Burn-rate alerting is a different model. Instead of alerting on current state, it alerts on how fast you’re spending your error budget. A 30x burn rate means you’ll exhaust your entire month of tolerance in about 50 minutes. A 6x burn rate means you have a few hours. Both warrant action — just different kinds of action.
This is the implementation running on my bare-metal k3s cluster, based directly on the multi-window multi-burn-rate approach from the Google SRE Workbook.
View the complete homelab infrastructure source on GitHub 🐙
Error Budgets, Briefly
If your SLO is 99.9% availability, your monthly error budget is the allowed downtime: 43.8 minutes per month (0.1% of 43,800 minutes).
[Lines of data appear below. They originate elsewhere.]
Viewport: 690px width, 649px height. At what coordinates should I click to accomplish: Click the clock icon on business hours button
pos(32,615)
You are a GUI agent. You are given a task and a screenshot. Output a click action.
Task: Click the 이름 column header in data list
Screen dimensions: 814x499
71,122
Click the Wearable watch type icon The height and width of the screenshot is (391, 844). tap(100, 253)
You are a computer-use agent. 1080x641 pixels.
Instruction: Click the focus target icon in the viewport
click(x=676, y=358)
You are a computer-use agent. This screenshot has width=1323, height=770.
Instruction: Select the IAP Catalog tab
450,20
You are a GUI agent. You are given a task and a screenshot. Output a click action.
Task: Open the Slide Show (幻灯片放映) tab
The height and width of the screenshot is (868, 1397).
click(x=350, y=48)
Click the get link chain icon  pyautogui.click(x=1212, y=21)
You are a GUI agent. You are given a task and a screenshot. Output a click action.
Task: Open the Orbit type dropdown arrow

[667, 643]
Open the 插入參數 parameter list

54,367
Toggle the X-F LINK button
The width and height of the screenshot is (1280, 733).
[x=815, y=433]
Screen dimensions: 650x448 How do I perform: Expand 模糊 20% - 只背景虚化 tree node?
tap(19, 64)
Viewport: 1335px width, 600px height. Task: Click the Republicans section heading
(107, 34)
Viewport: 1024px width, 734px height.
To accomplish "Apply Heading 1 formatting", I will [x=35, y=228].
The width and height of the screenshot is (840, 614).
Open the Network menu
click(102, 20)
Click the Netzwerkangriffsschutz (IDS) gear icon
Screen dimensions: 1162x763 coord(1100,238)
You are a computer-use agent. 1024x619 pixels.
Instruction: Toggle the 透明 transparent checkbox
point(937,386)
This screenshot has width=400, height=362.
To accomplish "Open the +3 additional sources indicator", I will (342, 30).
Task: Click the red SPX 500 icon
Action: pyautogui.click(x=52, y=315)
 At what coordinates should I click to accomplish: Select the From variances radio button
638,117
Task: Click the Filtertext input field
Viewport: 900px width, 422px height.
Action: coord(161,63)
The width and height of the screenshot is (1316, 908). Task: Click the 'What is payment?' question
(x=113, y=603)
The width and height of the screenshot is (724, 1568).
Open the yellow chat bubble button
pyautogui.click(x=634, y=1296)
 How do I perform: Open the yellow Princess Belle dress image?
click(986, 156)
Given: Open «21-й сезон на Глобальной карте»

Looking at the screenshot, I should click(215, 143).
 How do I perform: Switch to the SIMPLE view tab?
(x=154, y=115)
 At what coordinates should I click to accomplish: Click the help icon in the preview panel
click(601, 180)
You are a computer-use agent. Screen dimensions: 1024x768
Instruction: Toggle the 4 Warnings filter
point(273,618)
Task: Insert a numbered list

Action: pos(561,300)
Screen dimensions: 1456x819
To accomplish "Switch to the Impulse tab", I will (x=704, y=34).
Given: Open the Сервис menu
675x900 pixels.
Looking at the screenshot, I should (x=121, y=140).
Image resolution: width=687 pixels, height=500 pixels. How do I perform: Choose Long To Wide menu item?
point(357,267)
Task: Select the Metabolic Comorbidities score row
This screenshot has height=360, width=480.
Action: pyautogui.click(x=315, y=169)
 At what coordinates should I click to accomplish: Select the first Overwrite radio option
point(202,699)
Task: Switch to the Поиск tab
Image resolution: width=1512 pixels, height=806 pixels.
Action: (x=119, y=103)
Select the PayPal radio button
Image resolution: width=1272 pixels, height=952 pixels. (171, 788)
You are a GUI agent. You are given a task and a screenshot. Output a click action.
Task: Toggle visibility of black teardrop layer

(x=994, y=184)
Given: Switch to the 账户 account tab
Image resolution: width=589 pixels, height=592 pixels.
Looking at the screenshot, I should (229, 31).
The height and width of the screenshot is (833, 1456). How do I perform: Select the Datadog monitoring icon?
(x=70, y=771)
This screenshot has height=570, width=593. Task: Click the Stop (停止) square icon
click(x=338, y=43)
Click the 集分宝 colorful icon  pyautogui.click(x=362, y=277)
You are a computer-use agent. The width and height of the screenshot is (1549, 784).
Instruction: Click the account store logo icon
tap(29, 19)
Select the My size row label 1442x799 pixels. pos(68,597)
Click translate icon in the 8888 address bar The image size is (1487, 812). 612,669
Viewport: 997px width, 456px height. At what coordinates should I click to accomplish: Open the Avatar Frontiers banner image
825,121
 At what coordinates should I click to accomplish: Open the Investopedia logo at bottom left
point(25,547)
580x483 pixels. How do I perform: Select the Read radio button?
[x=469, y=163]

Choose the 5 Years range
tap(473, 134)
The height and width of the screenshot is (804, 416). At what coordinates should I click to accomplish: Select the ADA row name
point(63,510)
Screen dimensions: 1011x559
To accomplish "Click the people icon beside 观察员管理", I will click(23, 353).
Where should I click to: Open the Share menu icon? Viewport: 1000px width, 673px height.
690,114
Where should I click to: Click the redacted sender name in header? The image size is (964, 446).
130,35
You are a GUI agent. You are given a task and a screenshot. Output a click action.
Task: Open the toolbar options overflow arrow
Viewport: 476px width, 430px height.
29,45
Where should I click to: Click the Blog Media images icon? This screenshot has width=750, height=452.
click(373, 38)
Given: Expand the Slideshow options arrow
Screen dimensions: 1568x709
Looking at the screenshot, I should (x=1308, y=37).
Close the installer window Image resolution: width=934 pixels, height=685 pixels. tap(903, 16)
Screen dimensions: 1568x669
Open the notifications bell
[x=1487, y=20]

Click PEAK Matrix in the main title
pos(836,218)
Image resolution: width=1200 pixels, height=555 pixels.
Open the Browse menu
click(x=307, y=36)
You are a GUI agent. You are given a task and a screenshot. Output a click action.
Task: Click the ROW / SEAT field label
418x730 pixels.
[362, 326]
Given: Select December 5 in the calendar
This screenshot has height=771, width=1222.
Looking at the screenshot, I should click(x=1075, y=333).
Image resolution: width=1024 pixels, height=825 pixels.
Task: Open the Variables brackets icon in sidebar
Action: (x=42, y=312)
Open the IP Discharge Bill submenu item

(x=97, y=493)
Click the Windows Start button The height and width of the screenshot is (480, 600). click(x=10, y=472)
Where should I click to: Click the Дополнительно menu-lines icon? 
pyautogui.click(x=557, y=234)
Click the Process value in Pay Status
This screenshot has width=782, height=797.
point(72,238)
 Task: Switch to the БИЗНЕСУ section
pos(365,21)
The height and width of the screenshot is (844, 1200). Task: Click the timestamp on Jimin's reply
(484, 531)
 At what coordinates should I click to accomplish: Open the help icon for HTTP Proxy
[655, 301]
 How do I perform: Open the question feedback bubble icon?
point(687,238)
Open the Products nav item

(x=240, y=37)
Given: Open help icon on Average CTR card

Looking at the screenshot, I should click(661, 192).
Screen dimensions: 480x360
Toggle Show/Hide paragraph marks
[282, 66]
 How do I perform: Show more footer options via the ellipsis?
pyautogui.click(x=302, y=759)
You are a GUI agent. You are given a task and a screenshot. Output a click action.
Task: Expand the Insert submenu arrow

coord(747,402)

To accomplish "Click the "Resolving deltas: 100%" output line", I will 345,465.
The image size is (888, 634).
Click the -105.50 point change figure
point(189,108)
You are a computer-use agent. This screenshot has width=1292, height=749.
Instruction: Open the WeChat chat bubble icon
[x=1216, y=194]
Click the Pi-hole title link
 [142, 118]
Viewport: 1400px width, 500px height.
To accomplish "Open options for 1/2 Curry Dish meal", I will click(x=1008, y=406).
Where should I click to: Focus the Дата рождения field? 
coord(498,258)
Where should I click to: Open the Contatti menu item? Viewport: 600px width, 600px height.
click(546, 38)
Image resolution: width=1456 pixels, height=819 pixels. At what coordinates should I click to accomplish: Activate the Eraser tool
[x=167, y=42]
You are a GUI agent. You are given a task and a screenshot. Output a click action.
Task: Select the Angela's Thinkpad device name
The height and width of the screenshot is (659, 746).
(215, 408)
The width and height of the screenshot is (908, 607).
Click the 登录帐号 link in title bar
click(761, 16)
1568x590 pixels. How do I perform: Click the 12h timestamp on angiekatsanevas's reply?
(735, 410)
The core insight: not all errors are the same urgency. A service that’s been returning errors at 30x the normal rate for the past two hours will exhaust that 43.8-minute budget in ~50 minutes — that’s a page. A service burning at 6x for the past six hours has 4 hours left — that’s a ticket, handled during the shift.
Threshold alerting conflates these. Burn-rate alerting separates them.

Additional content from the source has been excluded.